> LiveView is just channels under the hood. Once you consider that, long polling may seem more obvious
It's not obvious to me for user invoked page transitions because when I think of long polling, I think of an automated time based mechanism that's responsible for making the request, not the user. But a page transition is invoked by the user at an undetermined amount of time / interval (it might happen 2 seconds after they load the page or 10 minutes).
Your idea of "long polling" sounds more like periodic polling (repeated requests within a frequency), though that's not what long polling is or how it works.
> Your idea of "long polling" sounds more like periodic polling (repeated requests within a frequency), though that's not what long polling is or how it works.
Right isn't long polling keeping the connection open for every client on the server and then the server is doing interval based loops in the background until it gets a request from the client or times out?
It wouldn't be doing a separate HTTP request every N seconds with setInverval like the "other" type of polling but it's still doing quite a bit of work on the server.
In either case, LV's long polling is much different than keeping no connection open, no state on the server and only intercepting link clicks as they happen for Turbo Drive and Turbo Frames.

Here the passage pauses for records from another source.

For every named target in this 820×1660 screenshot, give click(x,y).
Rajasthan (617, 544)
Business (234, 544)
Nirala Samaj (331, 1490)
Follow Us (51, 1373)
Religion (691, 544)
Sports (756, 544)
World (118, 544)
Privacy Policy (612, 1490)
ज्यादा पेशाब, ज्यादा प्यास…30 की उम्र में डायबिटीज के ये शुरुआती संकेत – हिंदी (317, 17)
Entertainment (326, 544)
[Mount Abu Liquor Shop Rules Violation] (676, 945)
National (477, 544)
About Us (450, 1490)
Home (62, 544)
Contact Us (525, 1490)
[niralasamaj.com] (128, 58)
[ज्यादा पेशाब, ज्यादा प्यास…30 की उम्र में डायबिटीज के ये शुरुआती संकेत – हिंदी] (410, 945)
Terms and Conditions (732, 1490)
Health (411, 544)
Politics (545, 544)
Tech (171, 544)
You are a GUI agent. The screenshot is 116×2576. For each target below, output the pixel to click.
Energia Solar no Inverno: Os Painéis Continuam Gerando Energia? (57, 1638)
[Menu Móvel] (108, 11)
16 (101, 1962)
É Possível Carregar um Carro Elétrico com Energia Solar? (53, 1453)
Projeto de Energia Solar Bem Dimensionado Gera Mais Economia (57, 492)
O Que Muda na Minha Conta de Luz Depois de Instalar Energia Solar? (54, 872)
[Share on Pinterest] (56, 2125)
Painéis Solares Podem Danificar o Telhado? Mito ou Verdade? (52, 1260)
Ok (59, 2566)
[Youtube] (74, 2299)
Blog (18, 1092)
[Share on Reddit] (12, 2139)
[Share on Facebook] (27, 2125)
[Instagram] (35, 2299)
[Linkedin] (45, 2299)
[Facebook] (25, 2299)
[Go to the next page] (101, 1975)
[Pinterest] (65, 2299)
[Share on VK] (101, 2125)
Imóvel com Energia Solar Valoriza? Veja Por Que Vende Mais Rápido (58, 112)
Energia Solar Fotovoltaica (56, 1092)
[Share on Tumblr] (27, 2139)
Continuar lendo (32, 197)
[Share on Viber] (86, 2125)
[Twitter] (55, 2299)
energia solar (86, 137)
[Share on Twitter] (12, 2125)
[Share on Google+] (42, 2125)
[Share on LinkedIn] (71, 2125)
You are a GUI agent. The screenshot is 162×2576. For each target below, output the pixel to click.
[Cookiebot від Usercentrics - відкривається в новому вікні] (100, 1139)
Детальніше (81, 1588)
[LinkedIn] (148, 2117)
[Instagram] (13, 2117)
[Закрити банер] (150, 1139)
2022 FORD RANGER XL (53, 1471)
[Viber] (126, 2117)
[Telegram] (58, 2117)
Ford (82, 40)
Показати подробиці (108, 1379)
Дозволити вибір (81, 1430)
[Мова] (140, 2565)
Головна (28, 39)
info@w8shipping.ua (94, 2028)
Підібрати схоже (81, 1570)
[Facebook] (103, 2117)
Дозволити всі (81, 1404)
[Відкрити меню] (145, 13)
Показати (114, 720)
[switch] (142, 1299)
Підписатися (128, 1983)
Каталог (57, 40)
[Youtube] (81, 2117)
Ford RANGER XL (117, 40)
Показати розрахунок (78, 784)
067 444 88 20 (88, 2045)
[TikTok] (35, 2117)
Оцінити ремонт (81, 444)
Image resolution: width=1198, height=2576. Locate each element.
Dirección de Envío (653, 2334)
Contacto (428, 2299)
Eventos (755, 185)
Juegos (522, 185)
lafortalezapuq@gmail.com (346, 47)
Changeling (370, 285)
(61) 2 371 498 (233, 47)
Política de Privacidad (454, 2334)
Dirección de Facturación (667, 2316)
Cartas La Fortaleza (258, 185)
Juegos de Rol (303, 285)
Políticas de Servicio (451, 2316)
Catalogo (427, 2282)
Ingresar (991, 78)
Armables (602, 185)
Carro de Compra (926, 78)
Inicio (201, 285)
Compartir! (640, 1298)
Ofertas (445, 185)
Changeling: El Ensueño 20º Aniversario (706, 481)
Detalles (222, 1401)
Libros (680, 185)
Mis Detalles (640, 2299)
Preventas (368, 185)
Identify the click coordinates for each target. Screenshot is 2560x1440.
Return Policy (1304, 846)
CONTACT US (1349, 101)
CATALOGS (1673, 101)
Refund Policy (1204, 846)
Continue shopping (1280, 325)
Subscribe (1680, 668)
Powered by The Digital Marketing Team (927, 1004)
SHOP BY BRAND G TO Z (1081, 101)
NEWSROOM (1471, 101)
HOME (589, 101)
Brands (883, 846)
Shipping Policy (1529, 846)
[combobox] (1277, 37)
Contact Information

I don't think that's necessarily a big deal with Elixir (I wouldn't not pick it due to this alone, etc.), but this thread is more about the differences between Hotwire and LV, and no state being saved on the server for each connection is a pretty big difference for the Drive and Frames aspects of Turbo.
It's not obvious to me for user invoked page transitions because when I think of long polling, I think of an automated time based mechanism that's responsible for making the request, not the user. But a page transition is invoked by the user at an undetermined amount of time / interval (it might happen 2 seconds after they load the page or 10 minutes).